TEXT SECTION -
_ _ _ _ _

# Problem: GIMP on Mac



## HannahG (Feb 11, 2008)

I have a MacBook, and I installed GIMP. It has been great except, every time I try to use the brush, the program quits on me. I can't use the eraser, brush, ink pen, pencil, smudge tool, dodge tool, and blur tool. Please help!


----------



## shuuhen (Sep 4, 2004)

Welcome to TSF.

What version of Mac OS X are you using? I'm assuming Leopard (10.5), which has a new version of X11. Did you get GIMP from http://wilber-loves-apple.org?


----------



## sinclair_tm (Mar 11, 2005)

The Gimp has some issues with 10.5, or namely the version of X11 that is included with 10.5, last I checked. I'm not sure if it has been resolved yet.


----------



## shuuhen (Sep 4, 2004)

sinclair_tm said:


> The Gimp has some issues with 10.5, or namely the version of X11 that is included with 10.5, last I checked. I'm not sure if it has been resolved yet.


 That's what I was thinking was the case. There is a patched version of X11 that I hadn't tried at the time of my last post. I can use the Leopard version of the GIMP from http://wilber-loves-apple.org/ with the patched X11 from http://trac.macosforge.org/projects/xquartz. Pencil, smudge, etc. seem to work fine with that combination.


----------



## NekoGIMP (Jun 21, 2009)

I have GIMP for Mac, and I downloaded it from the GIMP site. Every time I wanna change the color of what I'm doing I pull up the little toolbar, then I have to pull up the picture, then the toolbar again, then the picture, on and on and on. Is this normal and should I forsake GIMP cuz it drives me nuts, or is it a fixable problem?


----------



## sinclair_tm (Mar 11, 2005)

What do you mean you have to pull up the picture or toolbar? Have you tried moving the windows around, or resizing them so that they are both open at the same time?


----------

_ _ _ _ _

DATASET SECTION -
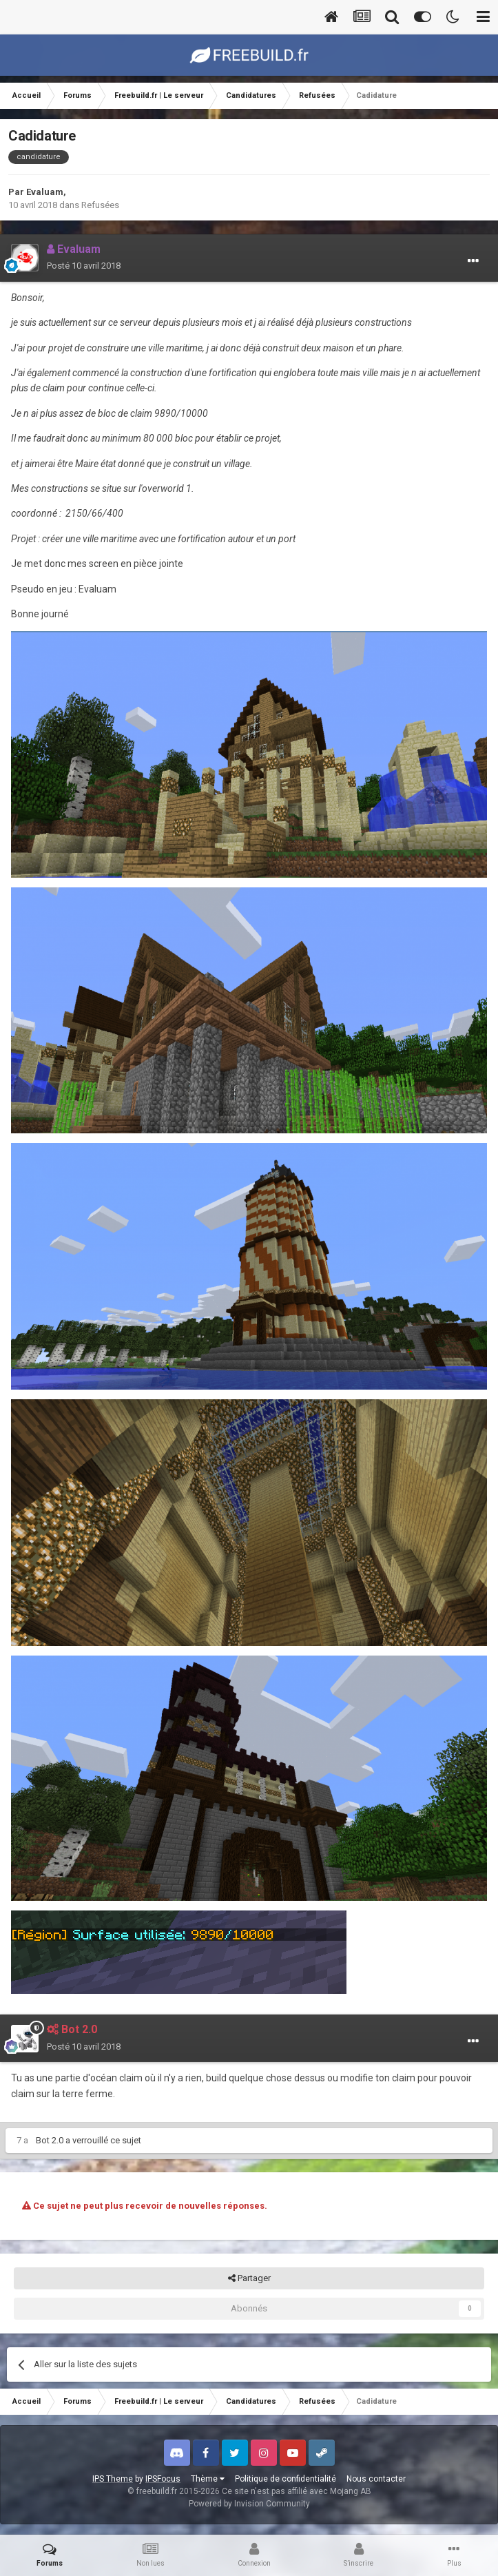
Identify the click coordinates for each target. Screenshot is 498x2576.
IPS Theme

_ _ _ _ _

REQUIRED ACTIONS -
1. In the GIMP thread, what web address does shuuhen give for the patched X11?
2. Decide whether each statement agrees with the GIMP thread. Answer yes or no for each, and quote the words that decide it. (a) HannahG says she cannot use the pencil tool. (b) NekoGIMP got GIMP from wilber-loves-apple.org. (c) sinclair_tm is certain the problem with the X11 in 10.5 has been fixed.
Base your answers on the GIMP thread alone.

THE ANSWERS -
1. http://trac.macosforge.org/projects/xquartz

2.
(a) Yes: "I can't use the eraser, brush, ink pen, pencil, smudge tool, dodge tool, and blur tool."
(b) No: "I downloaded it from the GIMP site."
(c) No: "I'm not sure if it has been resolved yet."